Finally, another function rearranges the list of syllables by joining words where
required. This step involves not only moving phonemes and joining syllables but
also marking non-syllabic vowels as such in the newly created clusters.
Diaereses are solved in a similar fashion. Firstly, the programme composes a list
of potential divisions. Then, it assigns priorities and applies them recursively
until meeting the expected count, or it tries with the next length value of the
list if no suitable arrangement can be found.
Mixed verse scansion
Using a sorted list of expected verse lengths confers great flexibility to
libEscansión. For example, our approach to parsing plays consists of creating an
instance of VerseMetre, providing an initial list with typical
lengths such as [8, 11, 7, 6, 5, 4]. The verses usually are
octosyllabic, so we put 8 in the first position. However, if a
hendecasyllabic appears, the new instance of VerseMetre for the
next verse will be given a list with 11 on top. We also know that
poetic forms composed of hendecasyllabic and heptasyllabic verses are common.
Therefore, we relegate 8 to the third position. Furthermore, as we
work with parsed plays, we can use additional data to infer the length. For
example, if the speaker is a musician or plainly MUSIC, it would
probably be a popular form in hexasyllabic verses rather than a more
prescriptive one; thus, we could parse that particular verse directly with
6 on top.
--*--
▶ [Required task A] Name every kind of verse, identified by its syllable count, that the passage on libEscansión's verse scansion mentions.
▶ [Required task B] Continue the passage on libEscansión's verse scansion from its final sentence.

▶ [Stored data]
--*--
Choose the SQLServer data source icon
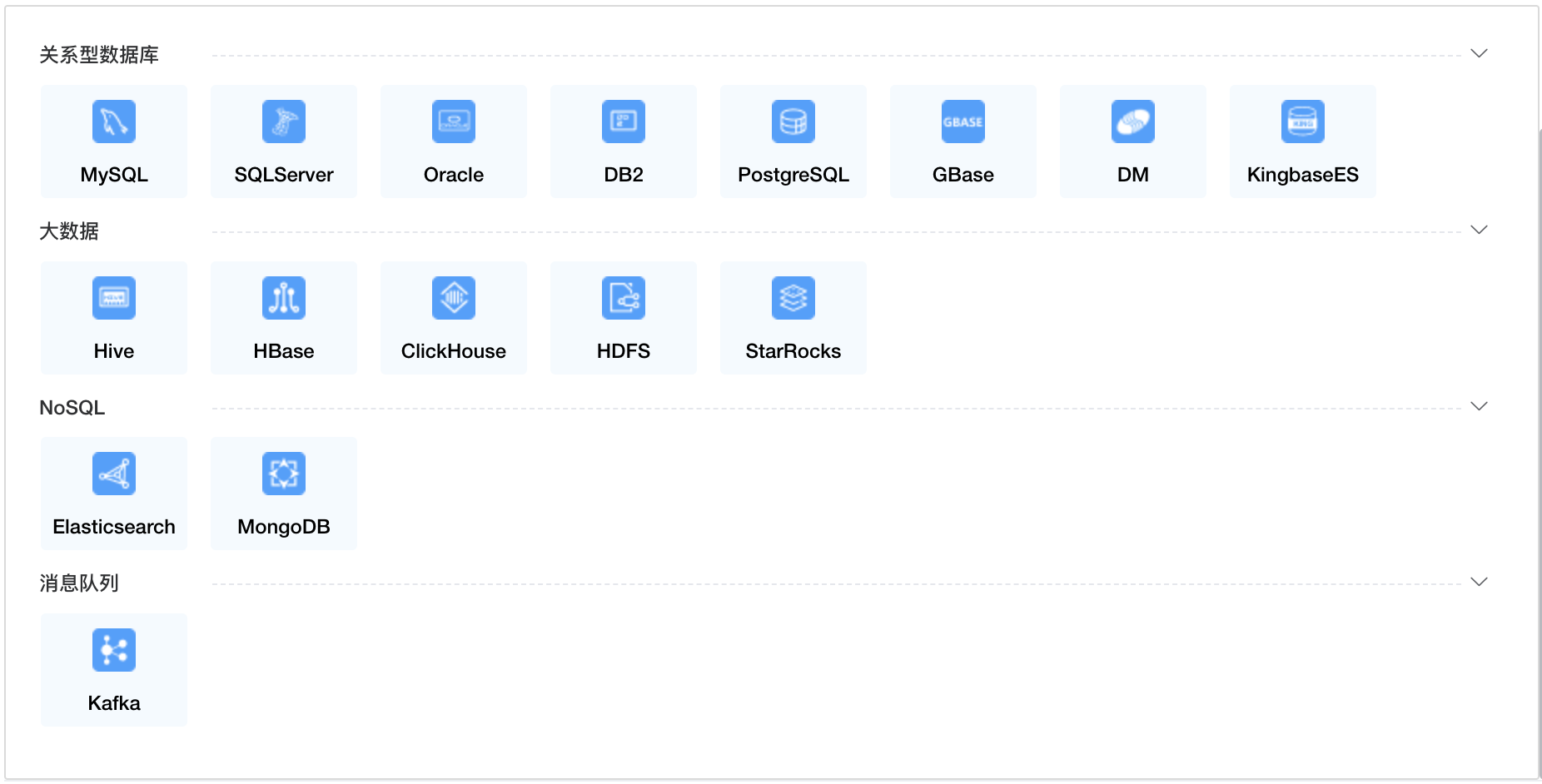Viewport: 1542px width, 784px height. click(284, 122)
--*--
▶ [Task response A] Octosyllabic, hendecasyllabic, heptasyllabic, hexasyllabic

▶ [Task response B]
For example, the first estrambote verse of Quevedo’s
“Pintando la vida de un señor mal ocupado” has
seven syllables instead of eleven (Ca.ba.lle.ros
chan.flo.nes). We pass [11, 7, 8, 6] to the
disambiguation module when analysing sonnets. After confirming that there are no
possible divisions to obtain eleven syllables, the module calls itself removing
the first element of the list of lengths and passing [7, 8, 6] to
the next recursion level. As 7 is indeed possible, it returns this
resolution.
In addition to attributes for syllables and rhythm, the class
VerseMetre provides others for full and partial rhymes,
syllabic nuclei, and ambiguity. The last one takes an integer value and can be
used for a second pass to improve mixed-verse results.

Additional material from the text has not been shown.